Start of Text excerpt
The Frew settlement was a great piece of work. That it happened at all came as a surprise to many at the Capitol, since the conventional wisdom was that the state’s clear failure to live up to its agreements to serve children on Medicaid, and the track record of Judge William Wayne Justice, gave the plaintiffs every reason to anticipate that litigation would be successful. However, boths sides knew that federal judges prefer to see cases settled, if possible, and that it would be prudent to go into court having made the effort.
Update: One thing that I have learned since I originally posted this item is that the attorney general’s office made no attempt to settle the case. I find that incredible. They told senators, “The state is out of bullets. We’ve been to the Supreme Court twice and lost.” One of the plaintiff’s lawyers told her next door neighbor that the state had never even tried to settle. The neighbor was Leticia van de Putte, who informed her colleagues. The impetus for settlement came from the Senate.
End of Text excerpt
## Exercises to complete
(1) List every government body or office named in the update paragraph of the Frew settlement text.
(2) Rewrite the Frew settlement text starting at "The Frew settlement" and ending at "made the effort.", swapping "prudent" for "wise".
Start of Record set
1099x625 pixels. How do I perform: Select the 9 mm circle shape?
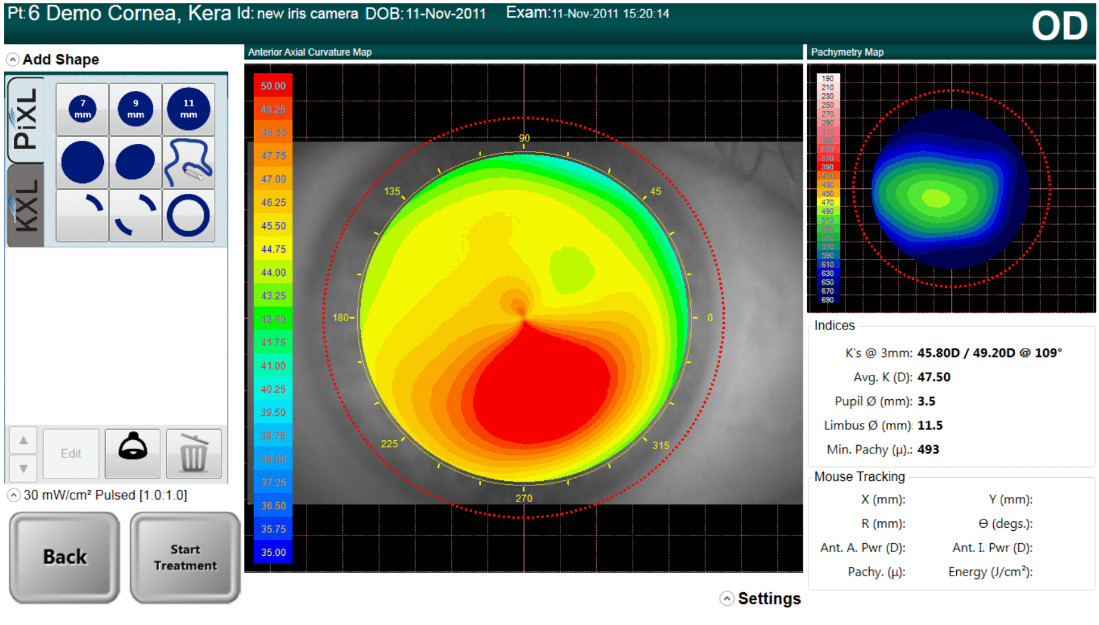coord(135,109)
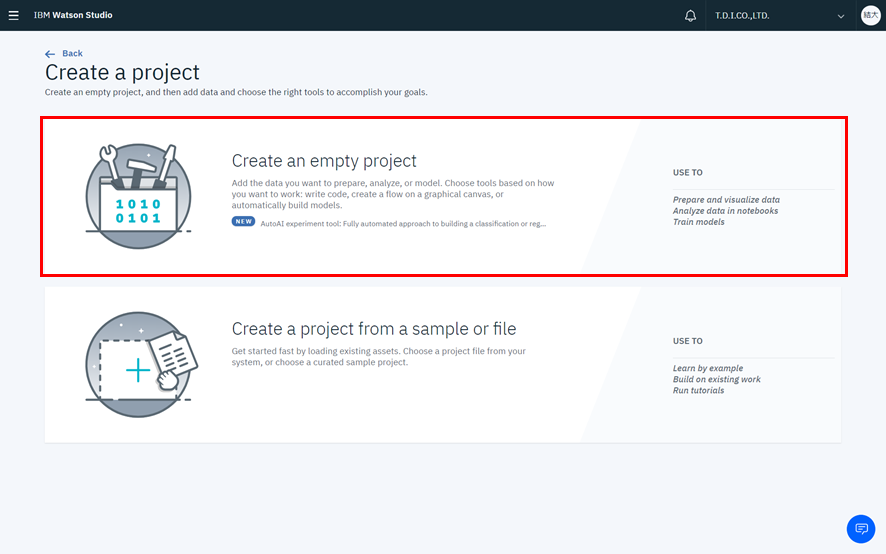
End of Record set
Start of Record set
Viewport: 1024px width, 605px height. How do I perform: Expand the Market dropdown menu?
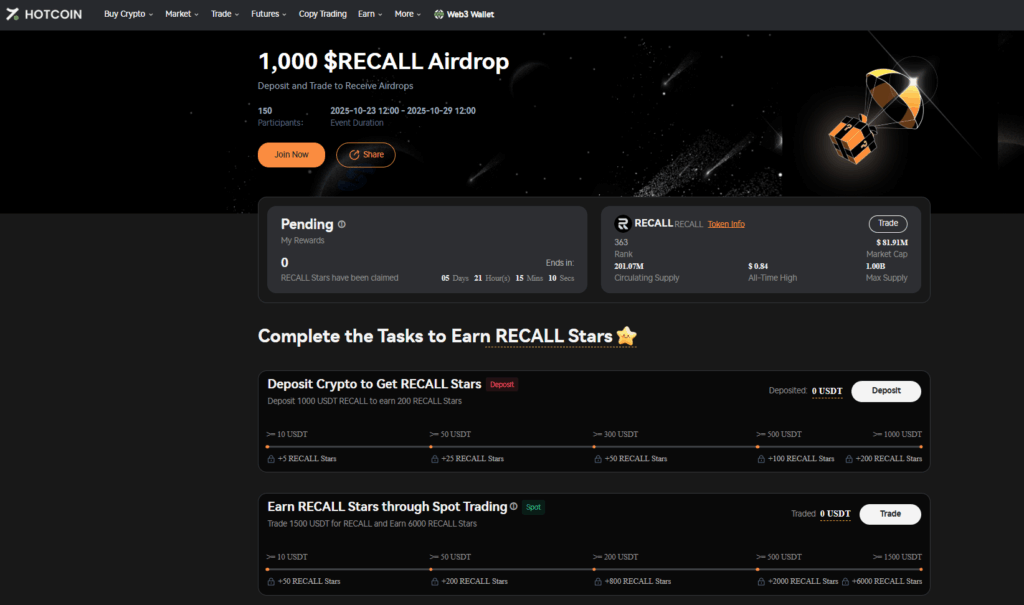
End of Record set
Start of Record set
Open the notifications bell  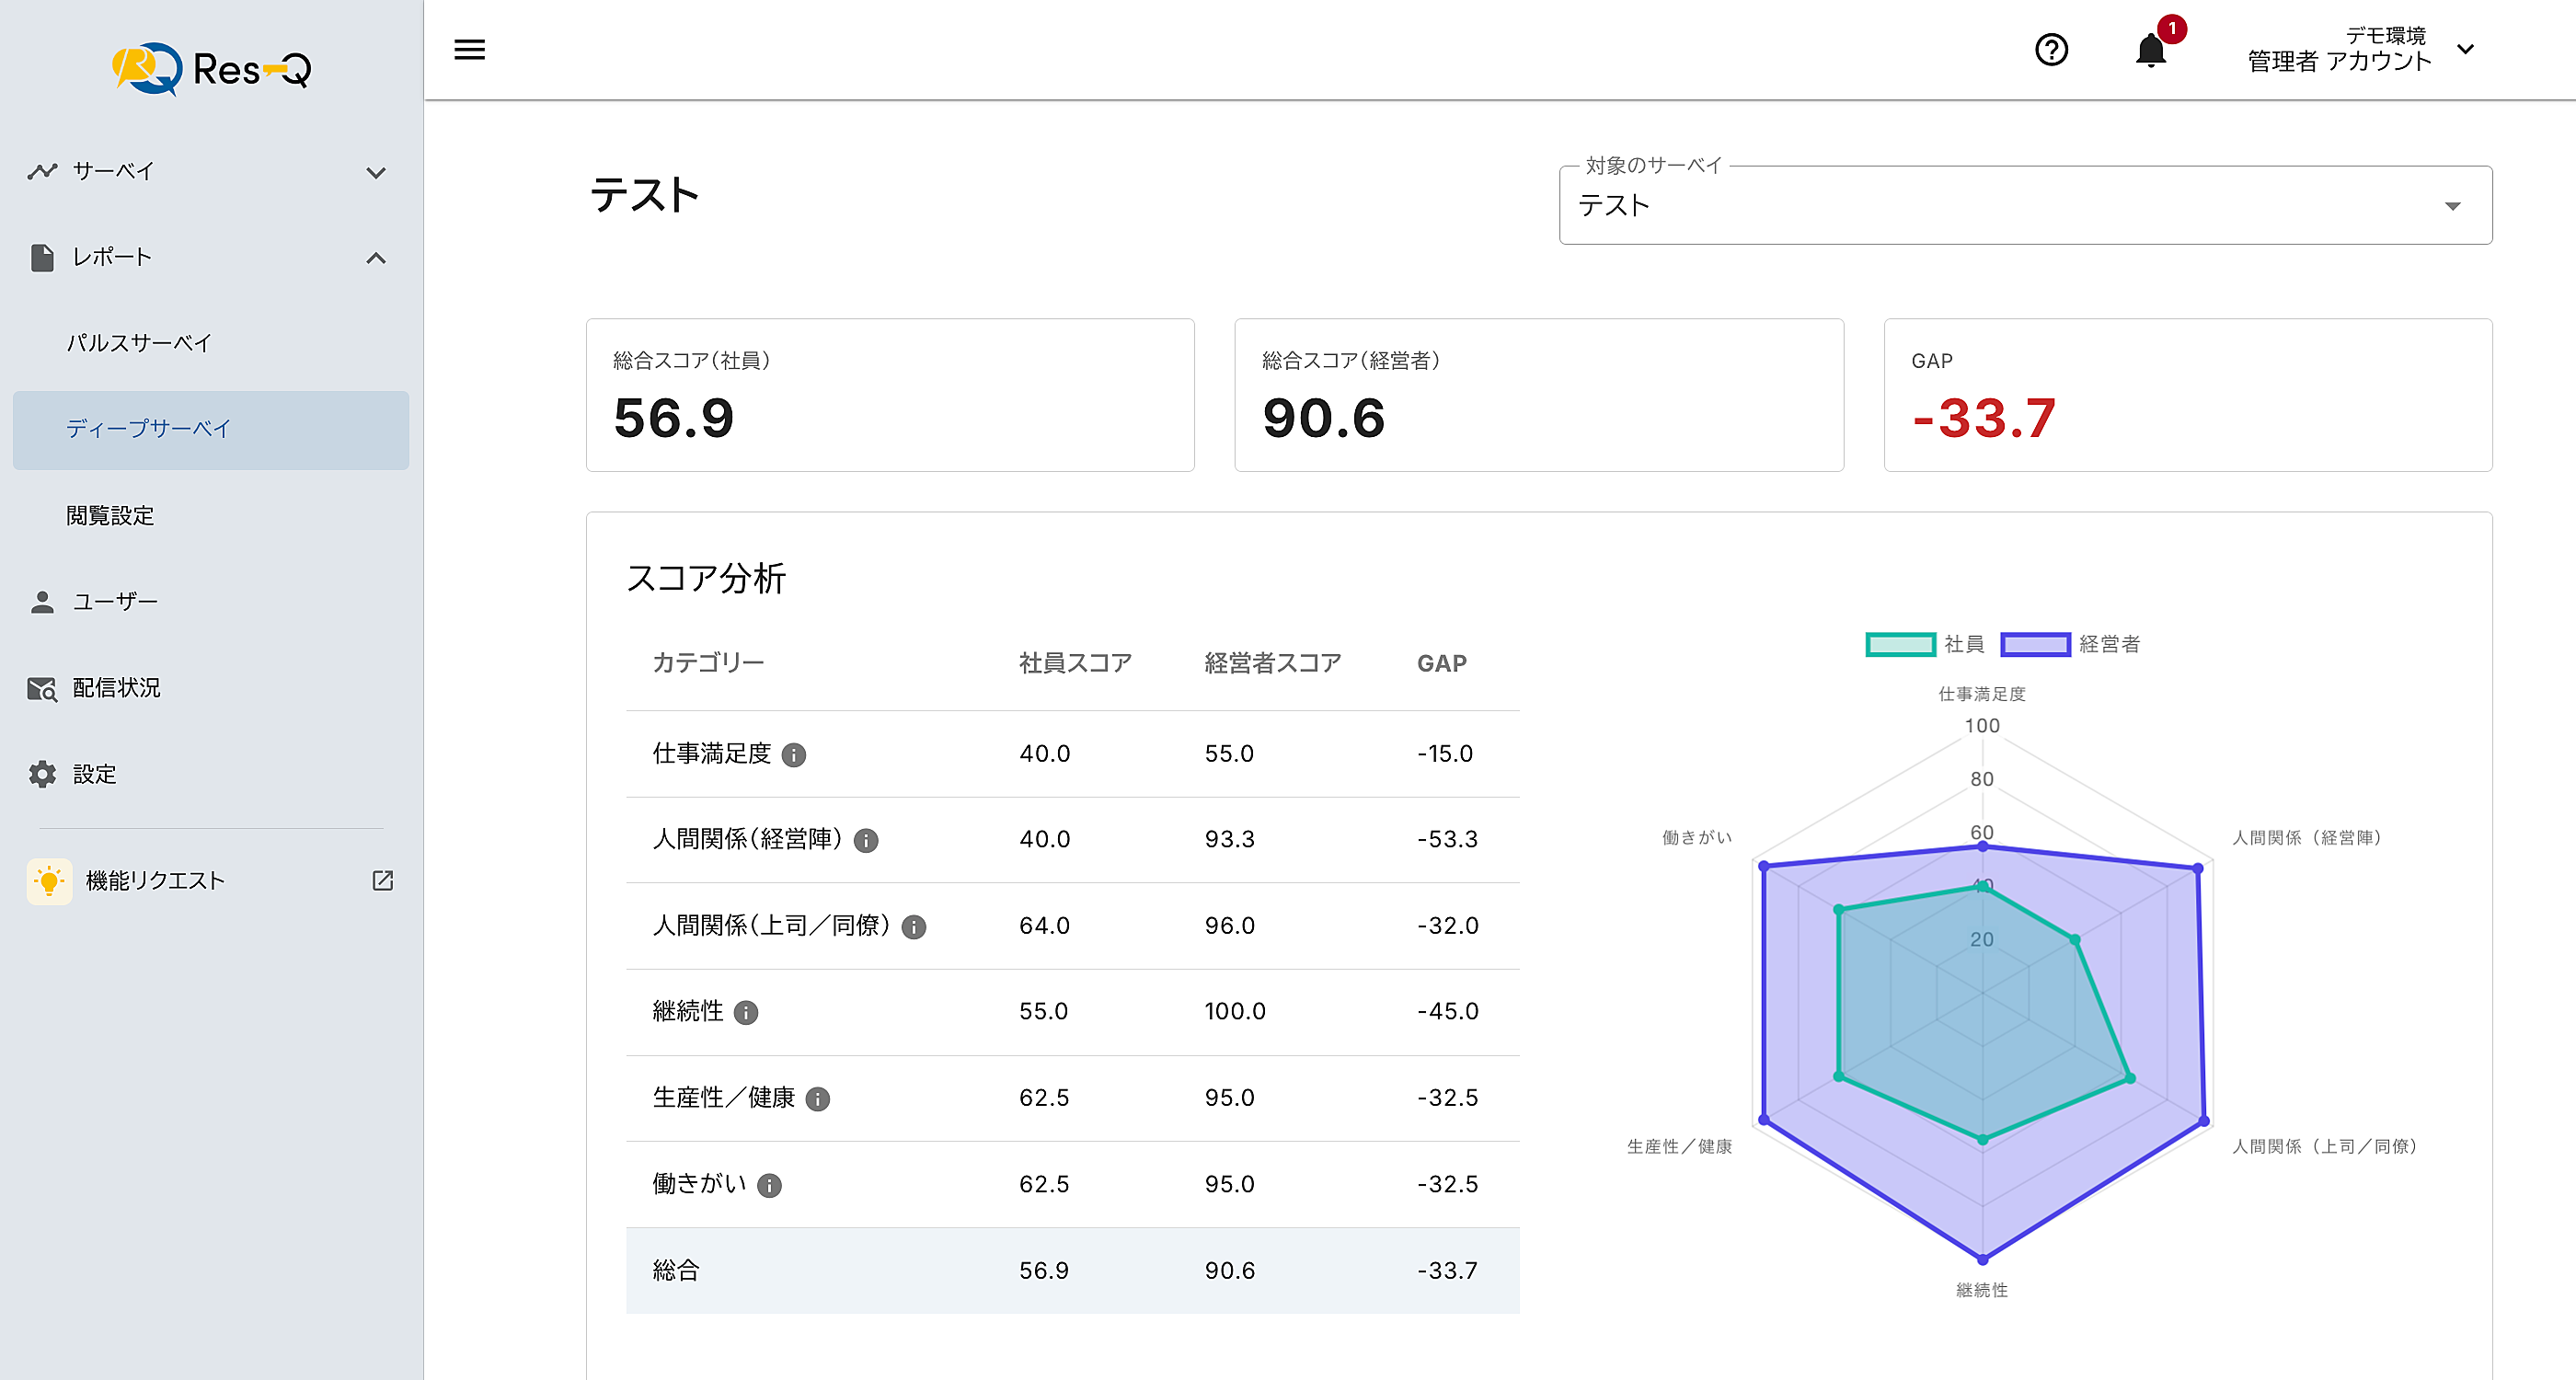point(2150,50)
End of Record set
## Task solutions
(1)
the attorney general's office
the Supreme Court
the Senate

(2)
The Frew settlement was a great piece of work. That it happened at all came as a surprise to many at the Capitol, since the conventional wisdom was that the state’s clear failure to live up to its agreements to serve children on Medicaid, and the track record of Judge William Wayne Justice, gave the plaintiffs every reason to anticipate that litigation would be successful. However, boths sides knew that federal judges prefer to see cases settled, if possible, and that it would be wise to go into court having made the effort.